[BEGIN Text]

Bad Experience: Some believers have had bad experiences with other Christians. In such cases, the temptation is to map their bad experience over what God could do redemptively in their lives. Sometimes a bad experience can be a person’s worst enemy. It can also make you cynical about future grace, always thinking the worst about people’s motives. Don’t do that. Have faith in God (Hebrews 11:6). Let your faith in God’s current process overcome the past evil that someone did to you. God’s grace can outmaneuver and defeat bad experiences regardless of what they were.

Isolating Yourself: Don’t isolate yourself from the community of faith. It is rare for a person to deteriorate in grace if they actively pursue gospel-shaped relationships. Isolation is the enemy’s victory. We need loving and intentional friends interested in personal and practical exploration of life change. Most of the time, when I get in trouble, I isolate myself from the community. Sitting, soaking, and spectating on Sundays will not help you. You must engage God and others to change your life. Be open. Be honest. Be taught. Expect reproof, and anticipate correction, releasing you to run a spiritually productive race.

Call to Action

  1. Will you work through the questions I have asked you in this chapter? It would benefit you if you brought along a friend for the journey. You can mutually encourage each other with some intentional and intrusive iron-sharpening conversations. Ready? Start running.

Let us also lay aside every weight, and sin which clings so closely, and let us run with endurance the race that is set before us, looking to Jesus, the founder and perfecter of our faith, who for the joy that was set before him endured the cross, despising the shame, and is seated at the right hand of the throne of God (Hebrews 12:1–2).

[END Text]
[BEGIN Items]

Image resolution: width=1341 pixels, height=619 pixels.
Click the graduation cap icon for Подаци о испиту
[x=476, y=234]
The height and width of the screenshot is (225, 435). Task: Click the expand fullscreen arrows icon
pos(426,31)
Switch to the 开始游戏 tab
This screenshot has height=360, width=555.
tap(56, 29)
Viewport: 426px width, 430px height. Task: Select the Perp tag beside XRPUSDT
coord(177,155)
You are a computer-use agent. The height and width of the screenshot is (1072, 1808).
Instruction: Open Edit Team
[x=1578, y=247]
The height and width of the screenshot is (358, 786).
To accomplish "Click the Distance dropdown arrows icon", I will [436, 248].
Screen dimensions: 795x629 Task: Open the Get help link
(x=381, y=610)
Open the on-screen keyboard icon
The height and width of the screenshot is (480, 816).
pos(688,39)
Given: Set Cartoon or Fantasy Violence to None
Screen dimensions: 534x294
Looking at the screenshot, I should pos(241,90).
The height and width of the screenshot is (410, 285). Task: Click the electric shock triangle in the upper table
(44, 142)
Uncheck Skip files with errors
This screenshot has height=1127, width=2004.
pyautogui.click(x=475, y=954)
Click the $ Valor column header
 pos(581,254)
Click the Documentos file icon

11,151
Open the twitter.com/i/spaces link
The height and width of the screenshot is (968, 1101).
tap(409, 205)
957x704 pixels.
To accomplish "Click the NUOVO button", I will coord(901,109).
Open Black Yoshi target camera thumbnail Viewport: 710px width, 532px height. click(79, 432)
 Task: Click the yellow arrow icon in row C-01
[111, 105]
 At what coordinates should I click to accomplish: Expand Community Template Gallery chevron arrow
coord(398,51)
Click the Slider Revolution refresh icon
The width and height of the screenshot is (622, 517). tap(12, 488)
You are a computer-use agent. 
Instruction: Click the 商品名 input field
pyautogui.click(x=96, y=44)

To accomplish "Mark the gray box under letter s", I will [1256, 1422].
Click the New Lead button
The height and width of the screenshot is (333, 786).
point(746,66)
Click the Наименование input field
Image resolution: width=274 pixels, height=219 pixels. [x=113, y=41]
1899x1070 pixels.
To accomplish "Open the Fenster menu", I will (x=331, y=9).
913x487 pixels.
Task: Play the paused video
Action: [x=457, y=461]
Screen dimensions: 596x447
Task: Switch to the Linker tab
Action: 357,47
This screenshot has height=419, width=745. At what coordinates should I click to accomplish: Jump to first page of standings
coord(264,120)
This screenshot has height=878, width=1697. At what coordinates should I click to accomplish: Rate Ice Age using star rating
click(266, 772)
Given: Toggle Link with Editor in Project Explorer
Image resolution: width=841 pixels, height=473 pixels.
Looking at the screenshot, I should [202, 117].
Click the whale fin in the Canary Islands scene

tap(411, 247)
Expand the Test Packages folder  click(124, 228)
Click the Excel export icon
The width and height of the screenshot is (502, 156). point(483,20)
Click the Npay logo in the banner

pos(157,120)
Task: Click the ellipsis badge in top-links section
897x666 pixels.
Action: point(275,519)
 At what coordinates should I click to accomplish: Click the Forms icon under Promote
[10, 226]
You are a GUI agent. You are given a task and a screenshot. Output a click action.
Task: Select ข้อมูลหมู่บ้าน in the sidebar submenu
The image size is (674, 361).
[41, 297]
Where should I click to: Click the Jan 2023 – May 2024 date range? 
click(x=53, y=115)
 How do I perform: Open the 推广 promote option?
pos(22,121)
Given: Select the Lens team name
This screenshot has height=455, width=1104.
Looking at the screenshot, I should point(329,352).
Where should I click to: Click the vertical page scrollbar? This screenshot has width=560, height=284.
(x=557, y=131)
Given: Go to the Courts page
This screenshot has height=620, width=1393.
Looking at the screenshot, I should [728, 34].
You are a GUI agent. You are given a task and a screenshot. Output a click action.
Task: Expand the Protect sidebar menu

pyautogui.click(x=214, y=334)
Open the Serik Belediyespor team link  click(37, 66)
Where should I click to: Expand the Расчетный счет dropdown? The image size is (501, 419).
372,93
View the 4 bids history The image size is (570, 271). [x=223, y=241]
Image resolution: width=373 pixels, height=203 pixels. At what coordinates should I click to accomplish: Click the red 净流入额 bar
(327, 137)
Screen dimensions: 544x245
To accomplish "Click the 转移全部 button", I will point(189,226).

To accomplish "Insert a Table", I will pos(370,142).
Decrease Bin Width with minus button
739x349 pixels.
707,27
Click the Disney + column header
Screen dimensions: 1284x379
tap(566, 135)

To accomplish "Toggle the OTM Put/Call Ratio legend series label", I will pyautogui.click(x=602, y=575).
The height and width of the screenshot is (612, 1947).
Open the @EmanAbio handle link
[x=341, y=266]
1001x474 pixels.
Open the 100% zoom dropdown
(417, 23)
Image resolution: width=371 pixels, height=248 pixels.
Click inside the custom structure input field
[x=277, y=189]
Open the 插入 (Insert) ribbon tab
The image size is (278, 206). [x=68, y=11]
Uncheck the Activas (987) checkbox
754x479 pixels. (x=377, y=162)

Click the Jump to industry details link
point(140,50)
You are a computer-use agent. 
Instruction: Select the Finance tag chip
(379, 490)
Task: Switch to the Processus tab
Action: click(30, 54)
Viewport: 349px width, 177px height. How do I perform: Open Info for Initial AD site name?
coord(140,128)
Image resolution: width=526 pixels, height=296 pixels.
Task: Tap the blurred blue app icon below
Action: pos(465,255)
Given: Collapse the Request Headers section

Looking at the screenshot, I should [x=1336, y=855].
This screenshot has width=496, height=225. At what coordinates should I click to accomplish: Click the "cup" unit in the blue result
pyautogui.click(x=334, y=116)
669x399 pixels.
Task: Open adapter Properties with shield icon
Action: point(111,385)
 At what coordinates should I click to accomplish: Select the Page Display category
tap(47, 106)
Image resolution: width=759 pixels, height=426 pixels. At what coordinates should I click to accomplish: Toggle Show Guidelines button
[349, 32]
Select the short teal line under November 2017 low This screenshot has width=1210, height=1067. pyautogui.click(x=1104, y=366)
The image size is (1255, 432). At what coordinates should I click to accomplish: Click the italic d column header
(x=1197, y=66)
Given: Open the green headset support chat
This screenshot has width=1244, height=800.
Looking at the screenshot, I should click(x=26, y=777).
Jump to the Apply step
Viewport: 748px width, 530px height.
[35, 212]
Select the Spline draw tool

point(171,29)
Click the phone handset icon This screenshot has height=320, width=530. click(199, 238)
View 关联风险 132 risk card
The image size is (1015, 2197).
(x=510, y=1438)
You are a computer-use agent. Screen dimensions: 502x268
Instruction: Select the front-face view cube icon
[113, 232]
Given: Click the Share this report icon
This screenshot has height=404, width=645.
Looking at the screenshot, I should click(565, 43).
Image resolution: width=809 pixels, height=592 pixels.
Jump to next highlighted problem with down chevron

[END Items]

> [Tasks for this exercise]
**1.** Set down the portion of the devotional passage starting at "1. Will you" and ending at "Ready? Start running.", word for word.
**2.** Using the devotional passage, answer the following:
(a) Which Bible reference is given for the instruction to have faith in God?
(b) Isolation is described as whose victory?
(c) Whom does the call to action suggest bringing along?

> [Solutions to the problems]
**1.**
1. Will you work through the questions I have asked you in this chapter? It would benefit you if you brought along a friend for the journey. You can mutually encourage each other with some intentional and intrusive iron-sharpening conversations. Ready? Start running.

**2.**
(a) Hebrews 11:6
(b) The enemy's
(c) A friend